Showing posts with label ACI leaf replacement.. Show all posts
Showing posts with label ACI leaf replacement.. Show all posts

Tuesday, 28 April 2026

How to Safely Decommission a Leaf Switch in Cisco ACI — Step-by-Step Guide with Checklist

 Decommissioning a leaf switch in a Cisco ACI fabric is a high‑impact operational activity. Doing it correctly avoids outages, policy corruption, ghost nodes, and rediscovery issues. Doing it incorrectly can result in traffic loss, unresolved faults, and extended downtime.

Many engineers think decommissioning a leaf is as simple as clicking a button in APIC. In reality, Cisco ACI follows a strict dependency and lifecycle model, and a leaf must be carefully prepared before removal.

This blog explains how to decommission a leaf switch from an ACI fabric safely, with real‑world checks, APIC steps, CLI verification, and best practices. It is written for production environments, troubleshooting scenarios, and interviews.


What Does “Decommissioning a Leaf Switch” Mean in ACI?

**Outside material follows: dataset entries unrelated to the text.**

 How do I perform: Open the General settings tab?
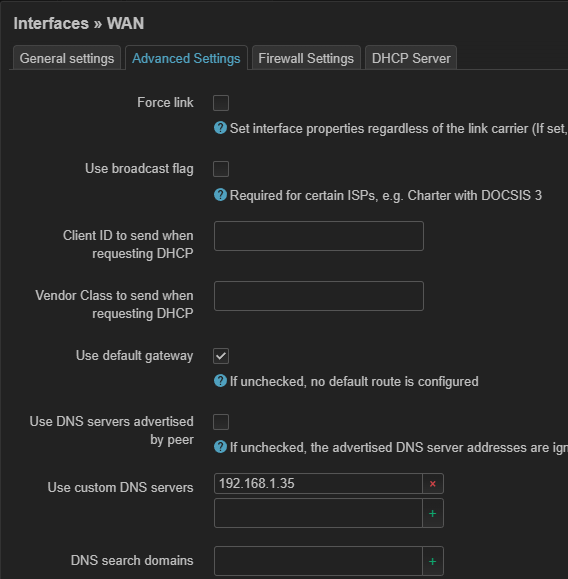(x=67, y=58)
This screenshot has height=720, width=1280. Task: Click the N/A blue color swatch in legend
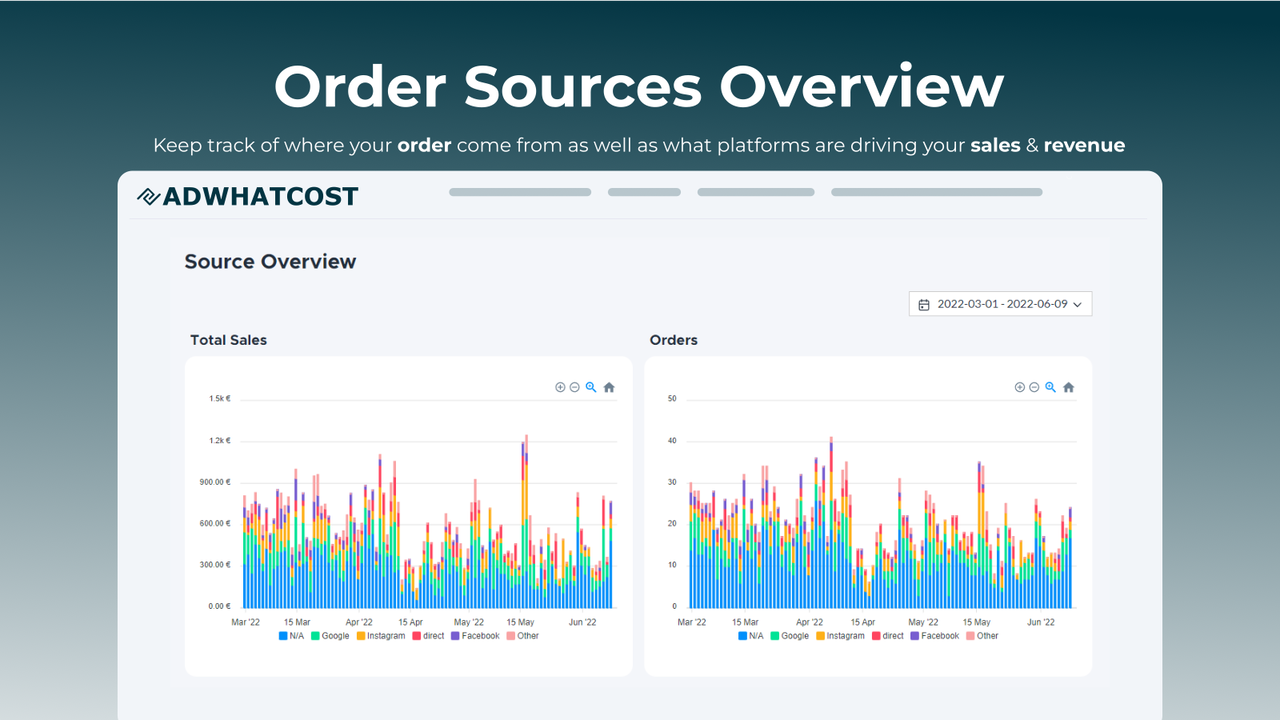click(x=283, y=635)
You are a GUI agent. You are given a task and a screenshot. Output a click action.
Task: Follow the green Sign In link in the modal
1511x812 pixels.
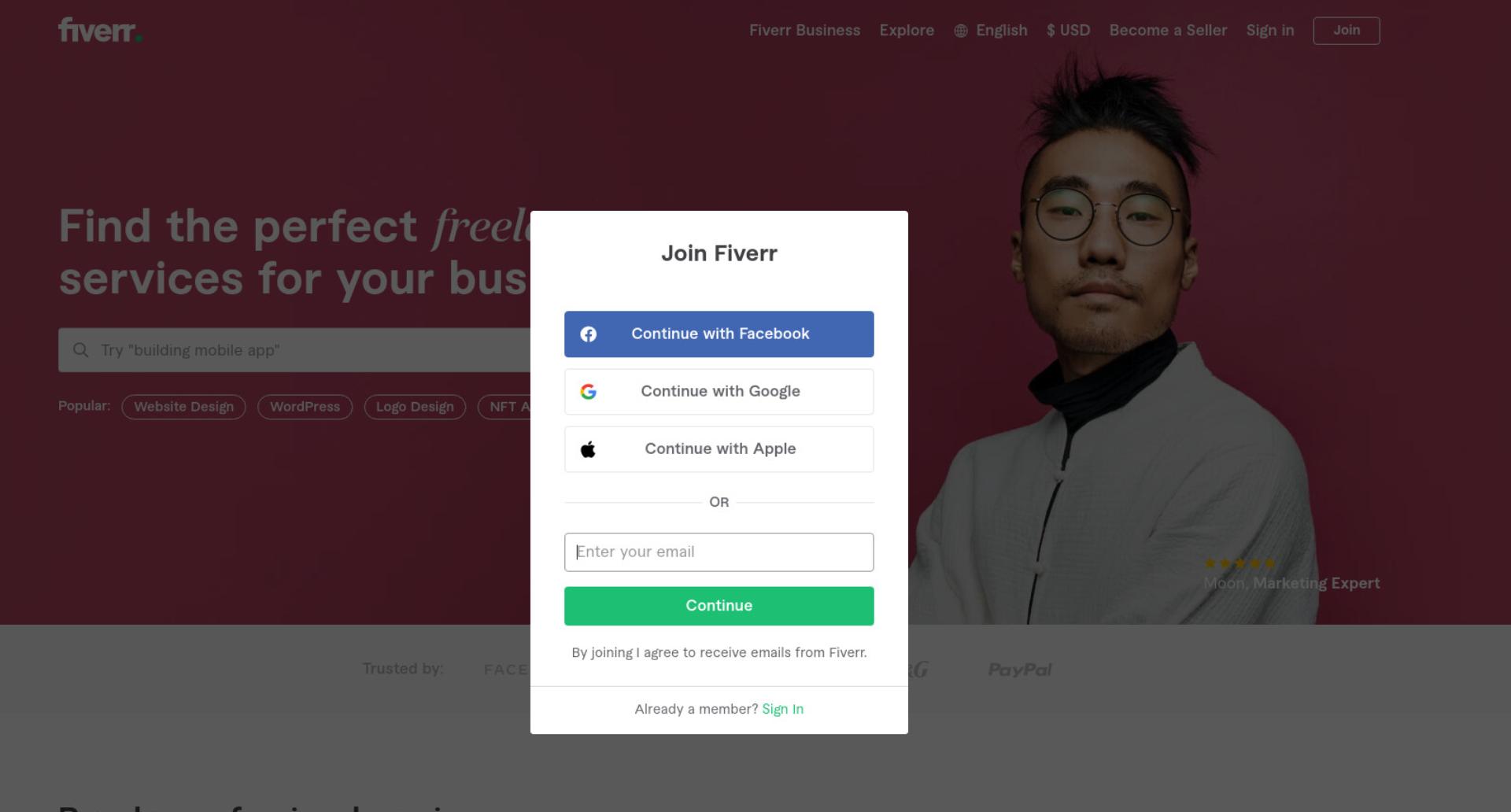tap(782, 709)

In Cisco ACI, decommissioning a leaf switch means:

  • Removing the switch from fabric membership
  • Withdrawing all policies and certificates
  • Detaching the switch logically from the fabric control plane
  • Preparing it for power‑off, replacement, or reuse

Decommissioning is a logical operation, not just a hardware action.


Why Proper Decommissioning Is Critical

Incorrect decommissioning can lead to:

  • Traffic outages due to active endpoints
  • Broken vPC or port‑channel configurations
  • L3Out or BGP/OSPF failures
  • “Ghost nodes” still visible in APIC
  • Problems when re‑adding or repurposing the switch

In production data centers, a clean decommission is often part of:

  • Hardware refresh
  • RMA replacement
  • Capacity rebalancing
  • Fabric redesign

Pre‑Decommission Checklist (Very Important)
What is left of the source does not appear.